I would say fragmentation is avoided where the writer can keep them focused on the main plot, whatever that might be. I would say that I think this is easier to do over the course of a single book, than over the course of a series. Take "Magician" by Feist, as you have mentioned him. A book with a number of various plots lines, and though there is a clear main character in Pug, there are two other main PoVs, and a couple of other more minor PoV incidences. Yet it all remains strongly focused - within a single book - on a particular plot-line and all has to be brought together by the final page. That I am sure greatly helped Fiest. In comparison both Jordan and Martin can always carry things over into more books, and I feel that they have rather let some of the subplots run away from them - especially Jordan. Looking back it is one of the oustanding things about the GAP series, is how tight it is compared to many multiple POV books.
I think the problem, as such, is that most books in series do not have their very adequate conclusions in their own right. The Riftwar is an exception to this, as Magician, Silverthorn, and a darkness at Sethanon are all really single novels set sequentially, rather than a trilogy per se. And although most series novels have a sort of climax, there is usually not conclusion. I am thinking of the ending of Chaos and ORder, book 4 of the GAP series, where there is a most dramatic climax - but absolutely no conclusion. Now, at that particular point Stephon Donaldson has things so well focused it does not matter, everything is already hurtling towards the conclusion that is This Day All Gods Die. But where I stopped reading the Wheel of Time (book 9) no end is in sight. Does that make sense?

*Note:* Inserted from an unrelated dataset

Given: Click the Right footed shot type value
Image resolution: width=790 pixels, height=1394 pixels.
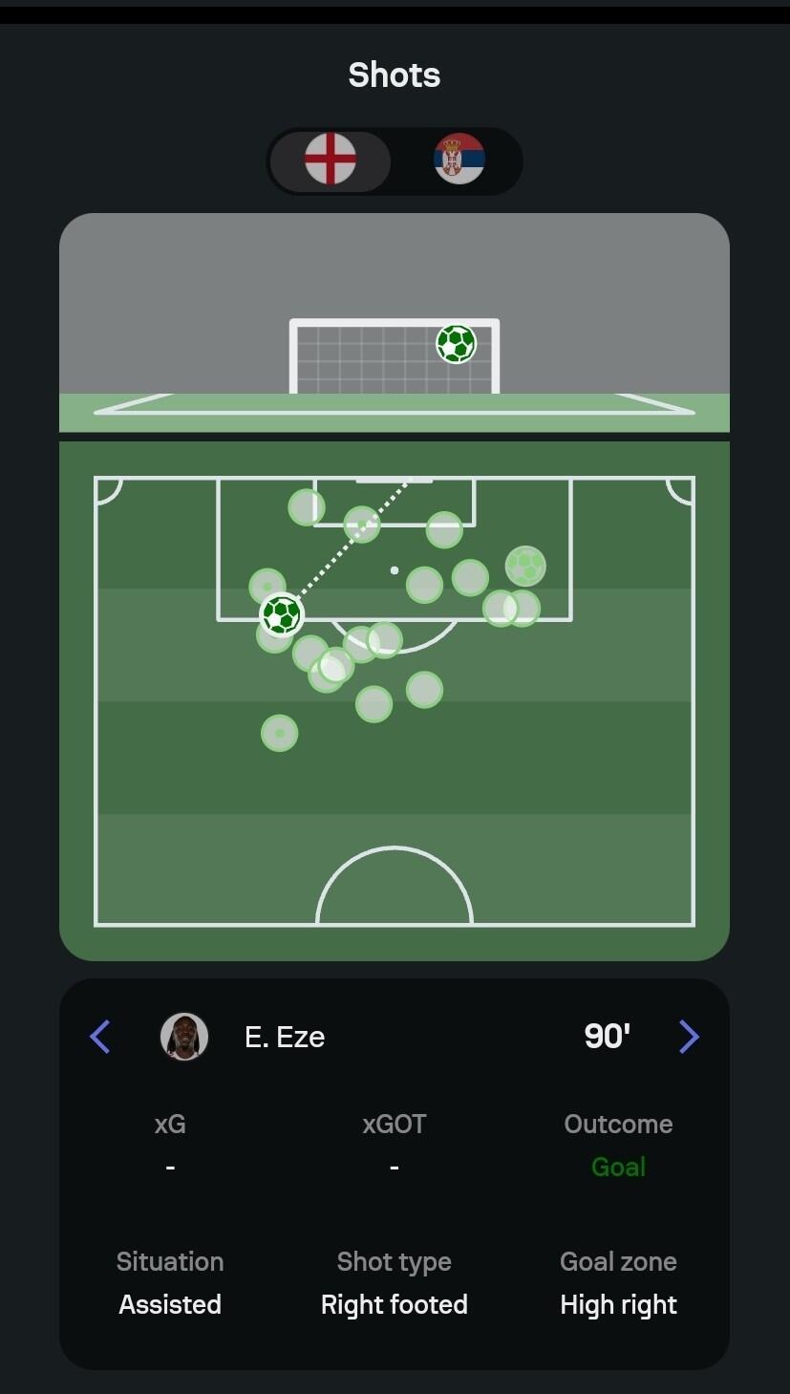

Alongside this discussion of multiple points of view is one of multiple points of time, which I think is very similar. Take the example of the Deverry/Westwind/Dragon Cycle books of Katherine Kerr, written higgledy-piggledy over about four or five centuries in her fantasy world. While 'the present' is the main storyline, we keep going back into the past to tell further stories there, building up an image of history and of the past, yet that is focused around the fate of a group of particular souls that keeps it all together.